All CI/CD jobs now include a KUBECONFIG with contexts for every shared agent connection. Choose the context to run kubectl commands from your CI/CD scripts.

Shared agent

Shared agent runs in the cluster, and you can use it to:

Communicate with a cluster, which is behind a firewall or NAT. Access API endpoints in a cluster in real time. Push information about events happening in the cluster. Enable a cache of Kubernetes objects, which are kept up-to-date with very low latency.

Update your .gitlab-ci.yml file to run kubectl commands

In the project where you want to run Kubernetes commands, edit your project's .gitlab-ci.yml file.

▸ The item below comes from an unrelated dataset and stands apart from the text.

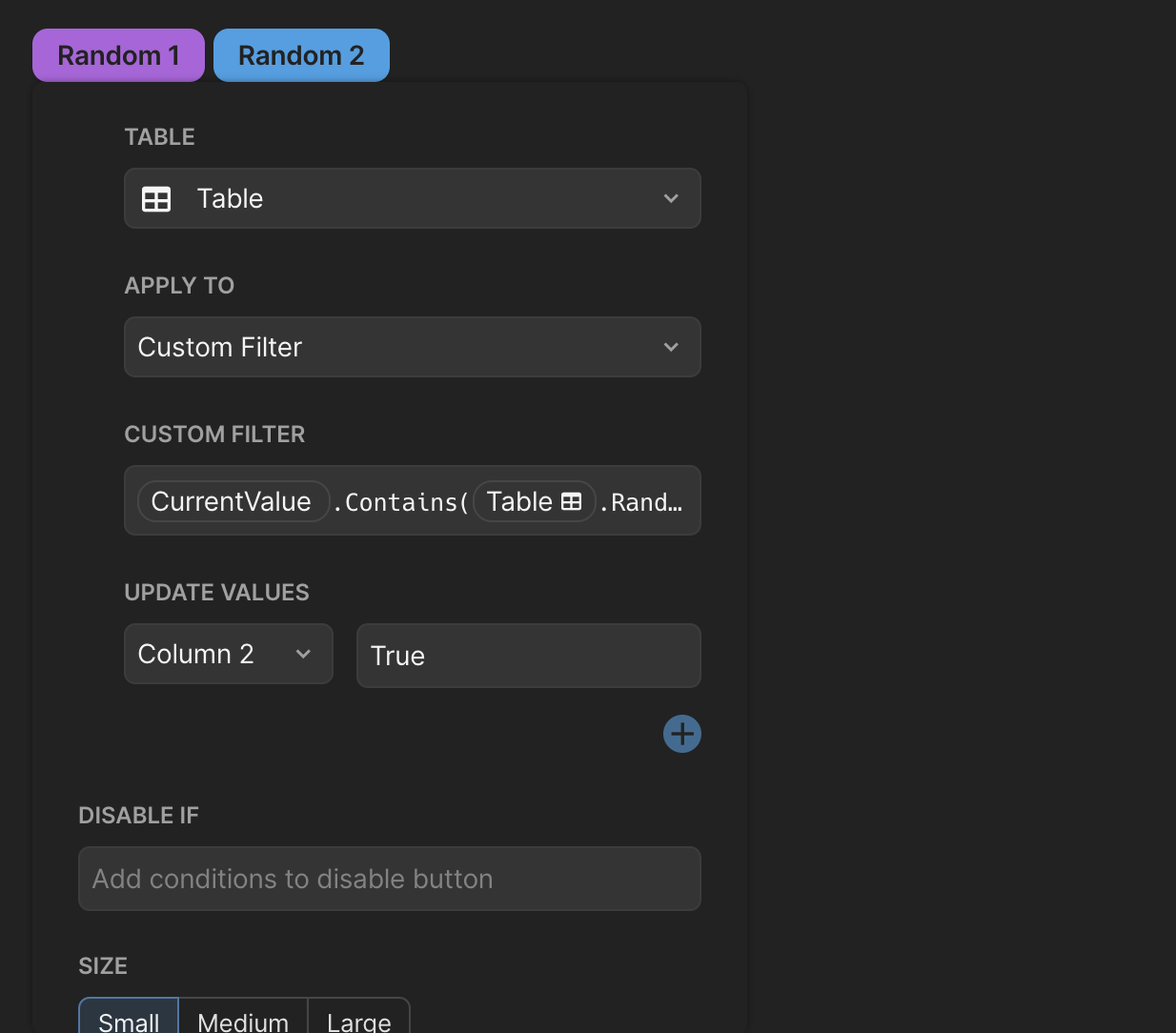The width and height of the screenshot is (1176, 1033).
Task: Expand the Table dropdown chevron
Action: (671, 198)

In the first command under the script keyword, set your agent's context. Use the format path/to/agent/repository:agent-name. For example:

 deploy:
image:
name: bitnami/kubectl:latest
entrypoint: [""]
script:
- kubectl config get-contexts
- kubectl config use-context path/to/agent/repository:agent-name
- kubectl get pods

If you are not sure what your agent's context is, open a terminal and connect to your cluster. Run kubectl config get-contexts.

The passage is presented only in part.